Elders’ Chair, Ian Wilton, said in the statement, “We are very fortunate that we have been able to agree with Mark that he will now not retire from Elders and secure his continued service.
“This is an ideal outcome for Elders, its customers, employees and shareholders. Mark’s deep experience and understanding of Elders and agriculture both domestically and globally makes his continued service ideal for Elders.”
When Allison’s departure was revealed last November, Elders shares fell heavily as the company also revealed trading concerns with the impact of La Nina’s big wet and flooding on Elders businesses and outlook.
Earnings for the year to September, 2022 were solid but the combination of the departure and the commentary saw the shares plunge 23% on the day to $10.21.
Yesterday they rose more than 6% to a high of $6.86 on the news that the CEO is staying. They then eased over the session to end the day up 2.6% at $6.55.
Elders said the changes to his employment deal would see his base salary rising to $1.5 million from $1 million and he would get bonuses of $500,000 if he is still employed by Elders on June 1, 2024 and the same amount if he is employed by Elders on June 1, 2025.
As well he will get 90,000 share rights for each of 2024 and 2025 (if he is employed by Elders at June 1 each year. These have a current market value of more than $550,000 each at a share price of $6.55).
Mr Allision will continue in Elders short- and long-term incentive plans which in 2021-22 delivered him $929,000 in payments.
Allison’s total pay in 2021-22 was just over $2.6 million.
Elders chair highlighted the importance of retaining Mr Allison’s experience and knowledge as the company continues its systems modernisation and supply chain rationalisation projects. Mr Wilson added that the current CEO succession program will continue to focus on the development of suitable candidates.
Mr Allison said, “I am delighted to continue in my role as Managing Director and CEO of Elders.

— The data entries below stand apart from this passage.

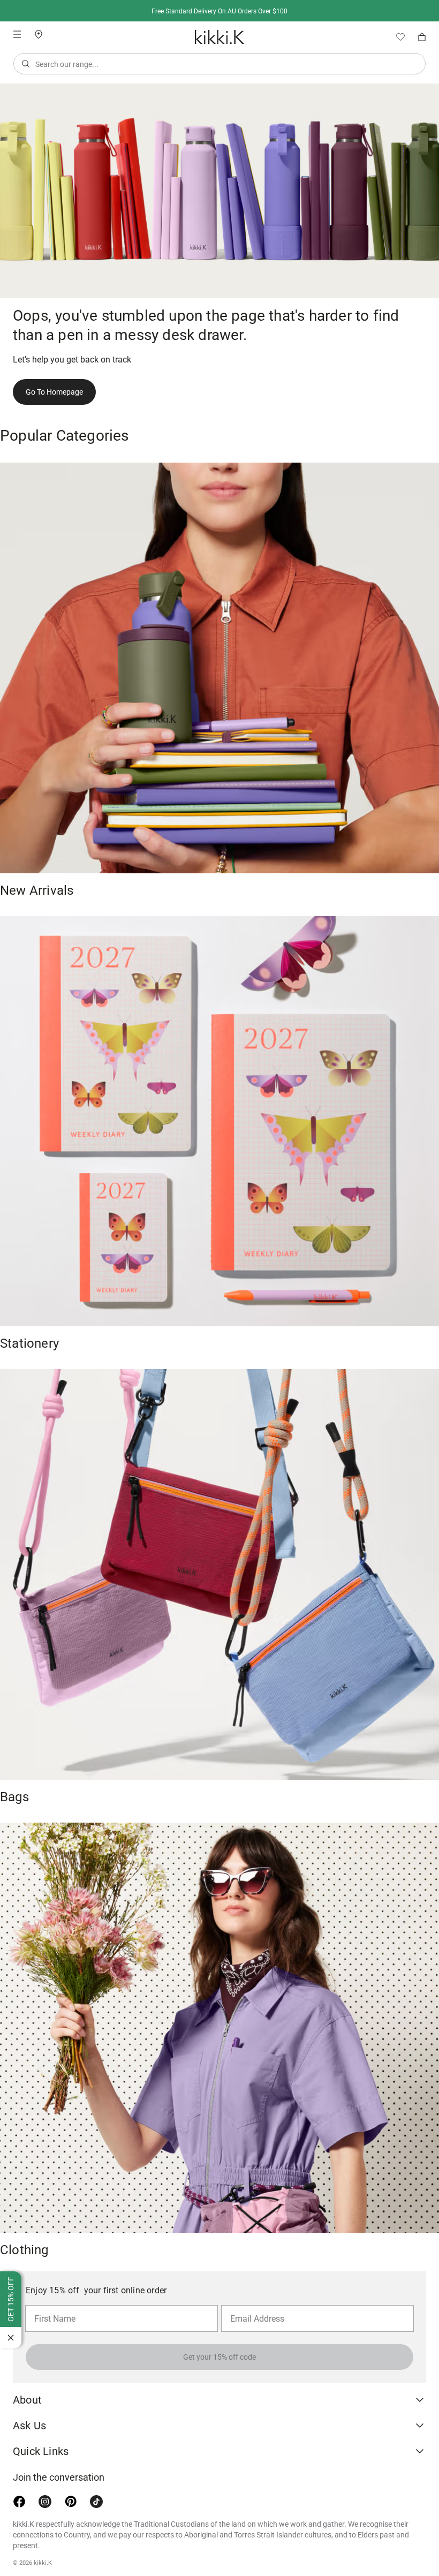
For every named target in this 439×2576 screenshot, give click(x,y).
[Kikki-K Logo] (219, 37)
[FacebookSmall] (19, 2501)
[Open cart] (422, 37)
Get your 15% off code (219, 2357)
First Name (52, 2304)
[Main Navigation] (17, 34)
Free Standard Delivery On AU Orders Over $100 (219, 11)
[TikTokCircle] (96, 2501)
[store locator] (43, 33)
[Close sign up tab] (10, 2337)
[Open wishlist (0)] (396, 37)
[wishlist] (396, 37)
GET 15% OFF (10, 2299)
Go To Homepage (54, 392)
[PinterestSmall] (71, 2501)
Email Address (253, 2304)
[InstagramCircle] (45, 2501)
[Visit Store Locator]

While I had been intending to retire from Elders, it was never my intention to cease serving the interests of Australian agriculture, and this country’s farmers, after my departure.
“As a result, I was very pleased to accept the Board’s invitation to continue in my role and am energised by the prospect of building on the hard work we have already done at Elders during my tenure.”
Mr Allison said in the statement that the Board will continue to work with him to develop the strong pipeline of talent in Elders’ senior leadership team.